• [Problem 1]
Using the blog post about the new puppy, answer the following:
(a) What did the eldest kids do last summer that earned them the reward?
(b) What is the puppy's full name?
(c) How many kids does the writer have?
• [Problem 2]
Pick up the blog post about the new puppy after its final sentence and keep writing it.
____ Passage to read
Updated: Jul 27
In the most recent episode of The Rambling Devil, I touched on where I've been the last week, but there was one thing I left out because it didn't effect me recording anything. That thing is- we got a puppy.
Last summer, my eldest kids did an outstanding job taking care of the chickens, and as a reward, my wife and I decided to get a puppy. I've wanted one for a while- well, I've wanted a dog and the promise was for a dog- so we got one. And to be honest, it's a real chore. Not that I didn't expect a new animal to be a chore, but suffice to say raising a puppy is a brand new headache for me and my wife.
The little stinker (Honor Harrington is her name, though we stick with Honor) is nippy (as puppy's are) and the kids aren't all cool with that. Teaching them how to interact with the puppy and the puppy to interact with them is fun, if challenging sometimes. We got a good book to help us along the way after a work friend referred it to us, and discovered that we got the puppy at the exact right time developmentally.
All this to say that my wife- who swore we'd never have a dog in the house- had to relent and let the puppy live in the house. She's too young to be outside yet and she needs training before we can safely let her be given our proximity to the road (I'm speaking of honor, not my wife). The plans with regards to the dog changed just before she got here, and for the most part things have been going smoothly.
Except she hasn't picked a spot on the floor to go tinkle, which left me chasing puddles for fifteen minutes while trying to make a snack while exporting today's episode- then eye drops for my PRK recovery. Been a hectic morning- and it's not even 11 yet. Not that this is a bad thing- it's just a thing we have to move through. Another test in life that will have great benefits should we pass it.
And that's kind of where I wanted to take this post today- those tests in life we routinely have to deal with. Another test I'm facing is a son and daughter slamming into puberty at the speed of time. The hormones and the exasperating emotional swings that come along with that are yet another layer on the onion of my life that I have to weather. And I will- even if it does leave me with slightly less hair on my head, and a few holes in my intestinal lining.
Small prices to pay for the potential rewards.
At least, that's what I think, though this doesn't square with what others say to me- especially when they find out I have five kids. One guy actually said to me, "That's seven more than I want to have." Which, in a way, means he wants to kill two kids, but I'm pretty sure he was being hyperbolic. Then again, he was fired for sexual harassment... But I digress.
________
____ Supplied data
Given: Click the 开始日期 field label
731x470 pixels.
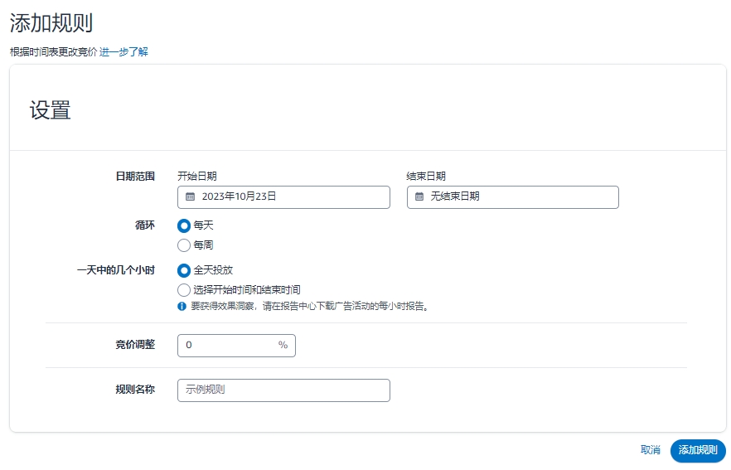Looking at the screenshot, I should 197,177.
________
• [Task output 1]
(a) They took care of the chickens.
(b) Honor Harrington.
(c) Five.

• [Task output 2]
The point is that there is a whole class of people out there who are either afraid of or indifferent to having any kids, let alone a fire-team reinforced. Makes me wonder if these people actually hate the idea of having kids, or that the test involved is more than they want to take on.
Either reason saddens me to a degree. Sure, having a family and the associated responsibilities are hard and can be taxing some days, but the rewards that are involved when it goes right are enormous compared to any potential downfalls. With great risk comes great reward, and it's only in assuming that risk that we can ever achieve the reward that is on the other side. I won't ever be a Great Grandpa if I don't take the risk of being a Great Dad.
But who am I to speak? I too have failed some of those tests of which I speak. I haven't bought investment real estate, haven't run for office, haven't truly applied "up" when seeking a job, haven't really put myself out there. I too fail in this very thing I speak of more often than I would like. Part of it is the cost associated with failure (ironically) and part of it is the cost associated with success.
Is it the same for others? Being an average man of average (or even below average) standing, I can only assume that this is the case. So why is it that the small risk of having kids is so, for lack of a better term, terrifying to others? That I can't answer. And I won't really try. The intentions within the hearts of others are only things that I can speculate on at best, and judge at worst. And the small amount of speculating that I have done is already more than I dare.
But I do wonder, and that wondering makes me question my own reasons for doing and not doing things. Hopefully, in the end, this pondering allows me to assume the tests I must, and pass them with some level of proficiency that will give my words weight, and balance my naivety with some proportionate level of wisdom.
In the end, it's the best I can hope for. That, and well adjusted and confident progeny that can pay for a nice old folks home (or a perpetual cruise someplace nice). You know, should I earn it and they feel it's worth it.
A man can dream, can't he.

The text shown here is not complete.